リッケンバッカーの話のついでに自分が初期頭脳警察のラストアルバム『悪たれ小僧』の頃から使っているフェンダー・ストラトキャスターの話をしよう。
フェンダーと書いたが、このギターのヘッドになぜかフェンダーのロゴは付いていない。ストラトキャスターのロゴしか記されていないこのフェンダー・ストラトキャスター、そもそもあのドラマー、つのだ☆ひろが、「PANTA、横浜の知り合いの楽器屋に左用のストラトキャスターがあるよ。ケース付きで10万円、欲しい?」と話を持ちかけられ、一も二もなく「買う!」と即答。後日、待ち合わせた青山の店に、つのひろがケースを持って登場。「店主が、これジミヘンが使ってたらしいと言ってたよ」とそんな話を聞きながら、10万円を支払い、ジミヘンは右用を左用に張り替えて使っているはずだけど、ちゃんとした左用を使ってたこともあるのかなあ、などと首を傾げながらフェンダーのロゴの入っていない、そしてボディのピックガードに四角い謎のホールが開けられたストラトキャスターと対面したのだった。

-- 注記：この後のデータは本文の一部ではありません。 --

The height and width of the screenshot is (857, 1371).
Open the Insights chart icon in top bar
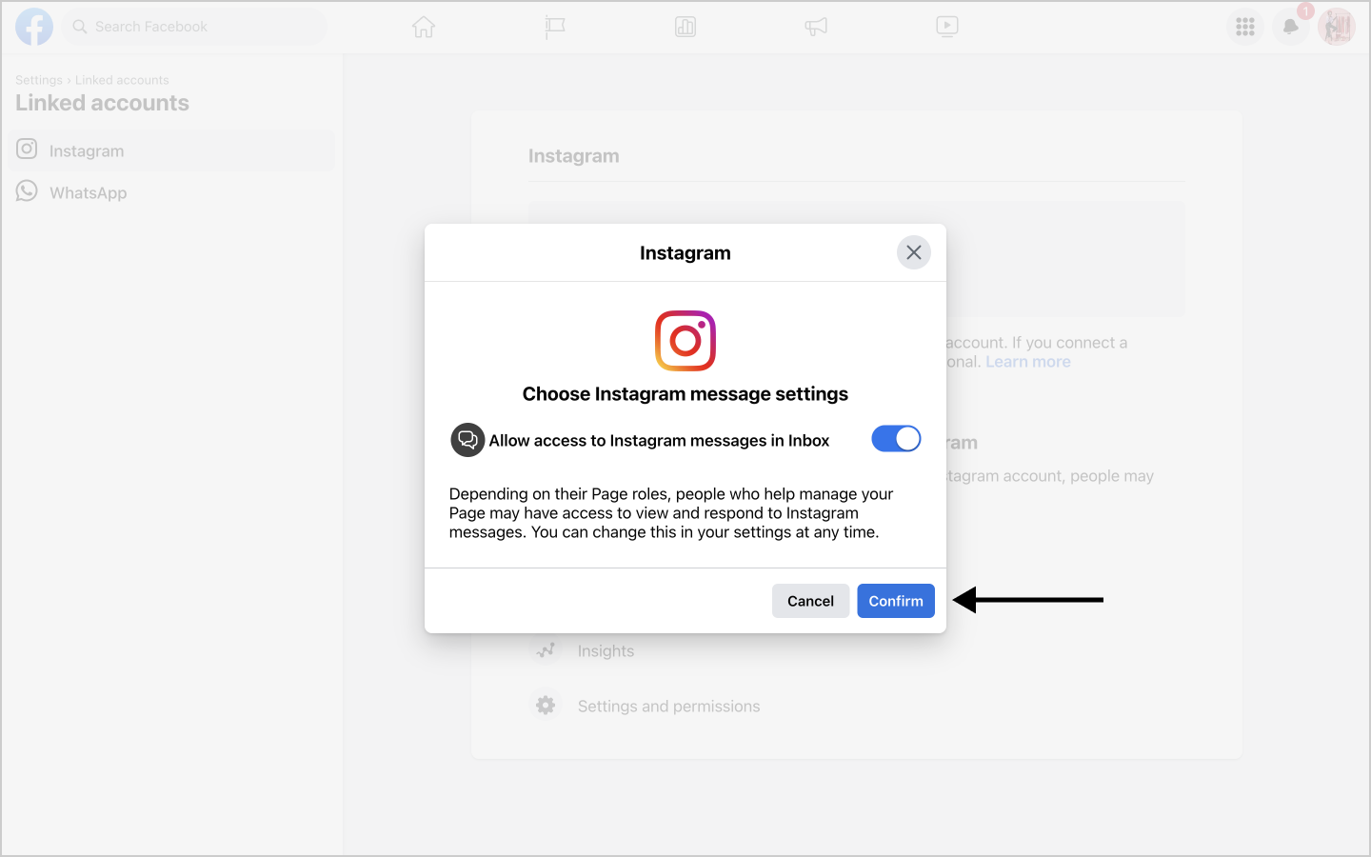point(686,27)
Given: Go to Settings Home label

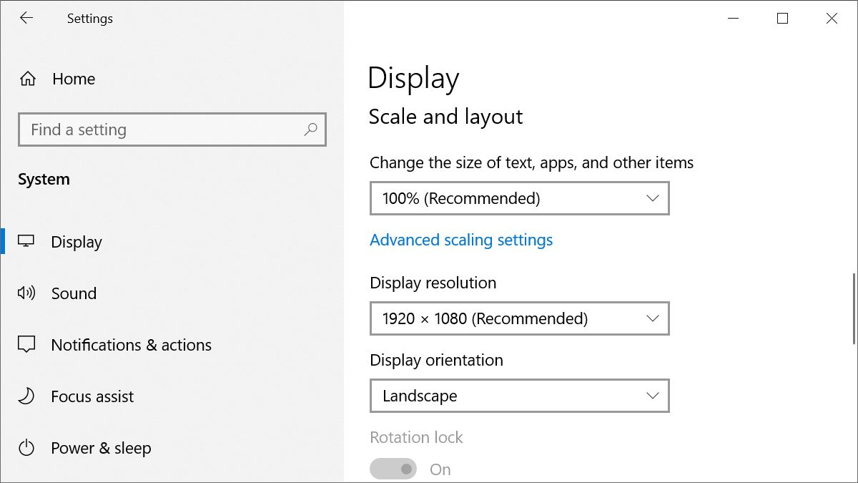Looking at the screenshot, I should pos(74,79).
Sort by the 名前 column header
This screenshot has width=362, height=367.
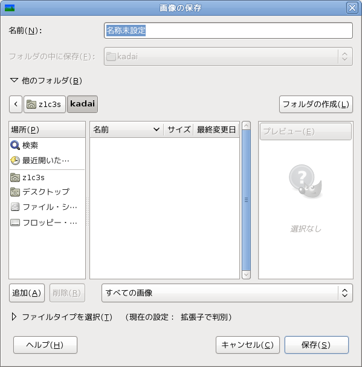126,129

その後、「戦慄のプレリュード」などを筆頭にこのストラトキャスターは大活躍、マイクスタンドに擦り付けるなどかなり荒っぽく使っていると、メンバーから、「これは貴重な年代物のストラトキャスターなんだから、そんな手荒に扱うなんて」と言われ、それからは大事に使うようにしている。そんなギター話をROLLYとしていると、かなり深く調べてくれて、ネックとボディの年代が違うらしいということはわかったのだが、詳しいことは謎のままだ。神田商会で一度レストアしたときに、せっかくホールが開けられているんだから、ここに七色トーンのスイッチを付けましょうと白土くんが提案してくれて今に至っている。世界の名器というより自分の大事なギター。
後日談だが、青山の店で自分から金を受け取ったつのひろが家に帰り、そのまま六本木へ遊びに行ったところ、空き巣に入られ、受け取った10万円も根こそぎ持っていかれたという話を聞いた。その後、つのひろと会うことがあるたびに「オレはPANTAにストラトキャスターをプレゼントしてあげた気分だよ」と顰笑の口癖となっているつのひろくんなのであった。